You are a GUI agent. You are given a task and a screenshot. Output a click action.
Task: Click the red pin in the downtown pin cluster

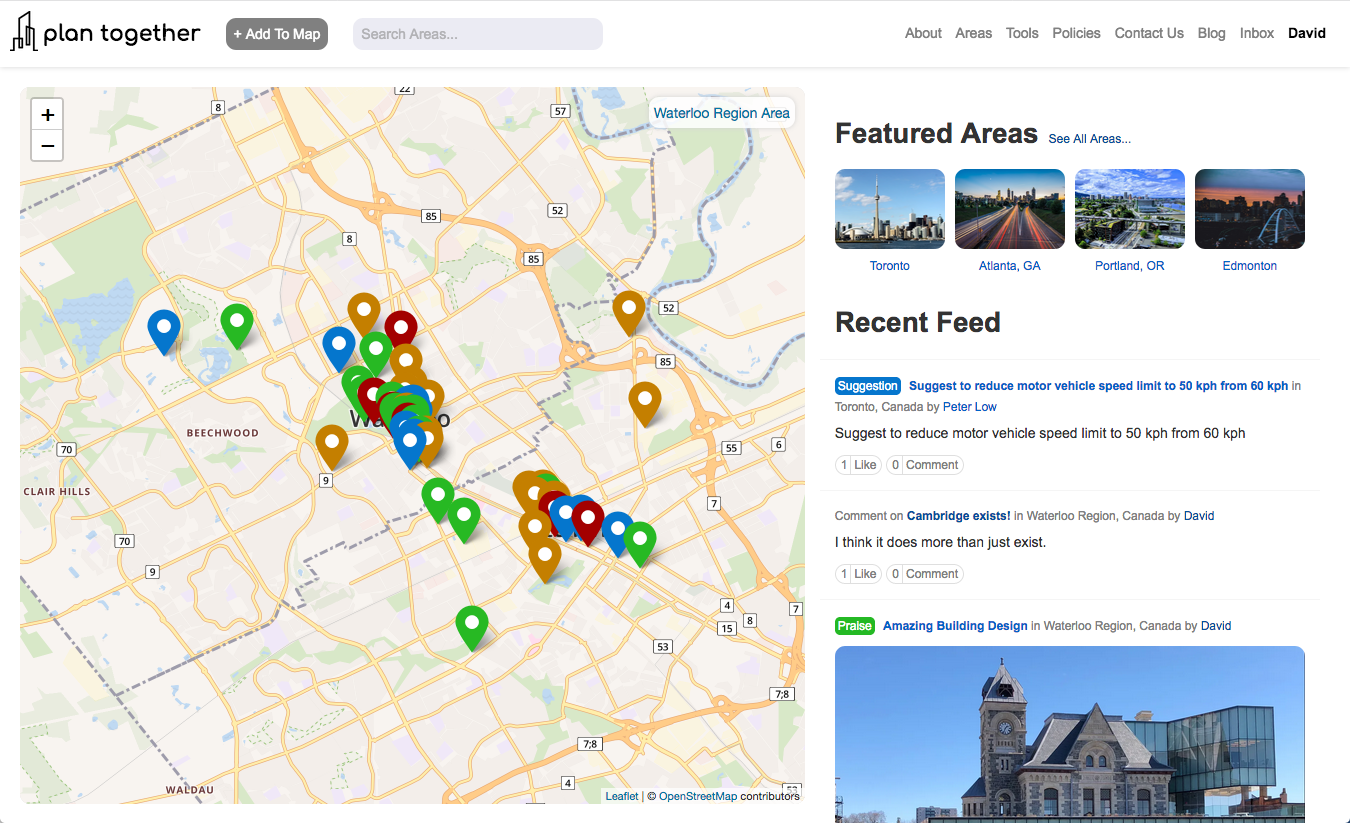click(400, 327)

---

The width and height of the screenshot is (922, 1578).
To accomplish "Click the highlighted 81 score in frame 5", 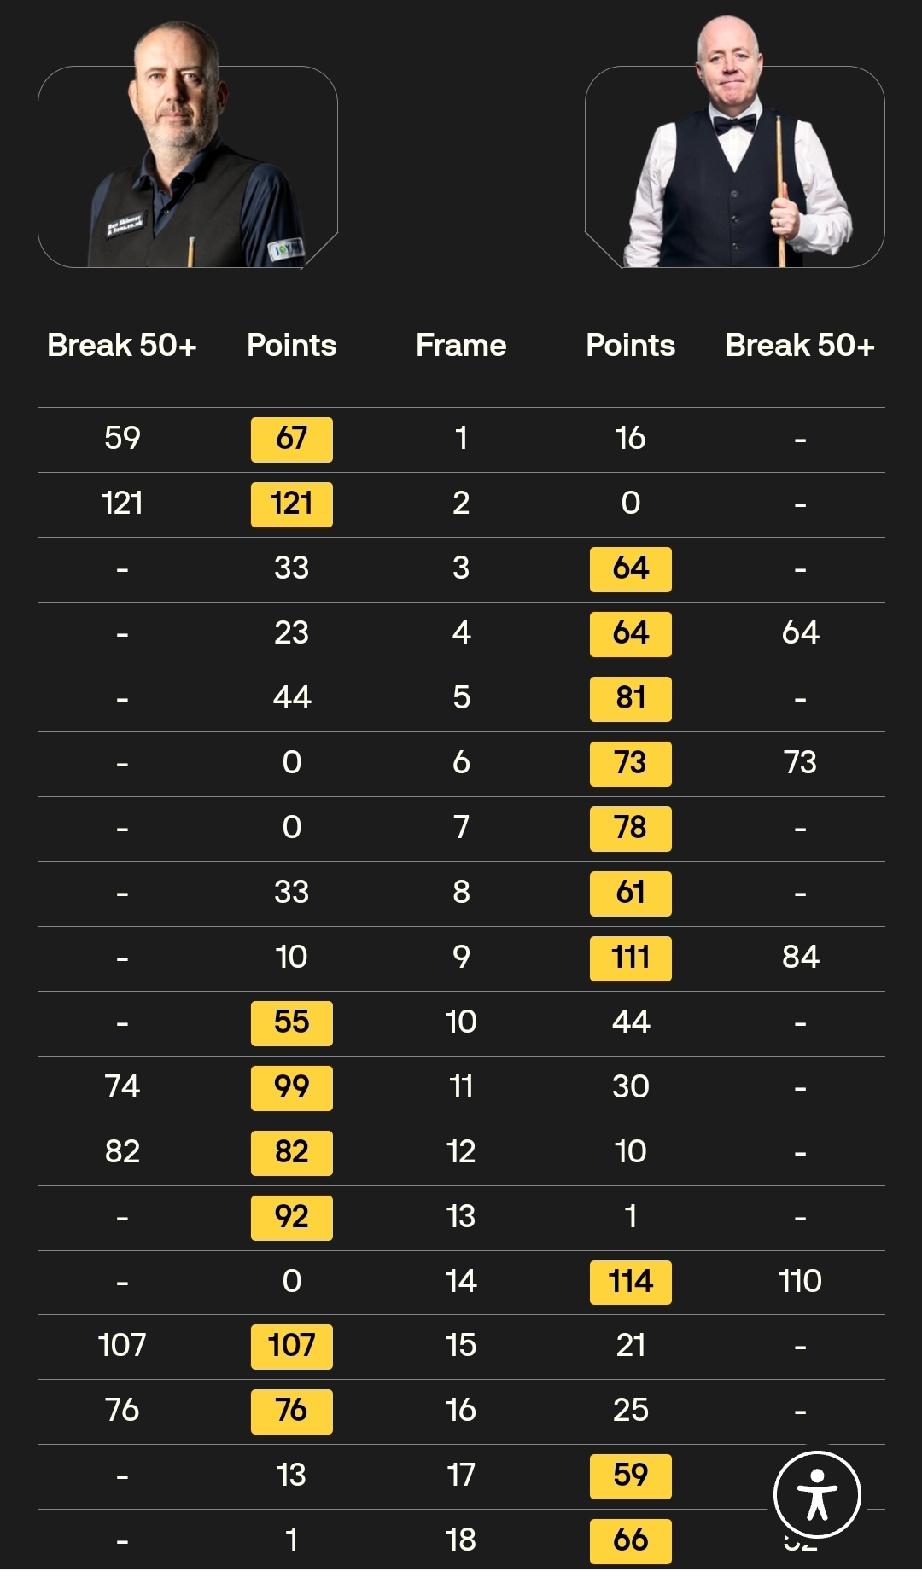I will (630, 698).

---

Activity - Where the word "screenshot" shows up in a line of the listing, return that line.

Result of the exercise -
You are a GUI agent. You are given a task and a screenshot. Output a click action.
The width and height of the screenshot is (922, 1578).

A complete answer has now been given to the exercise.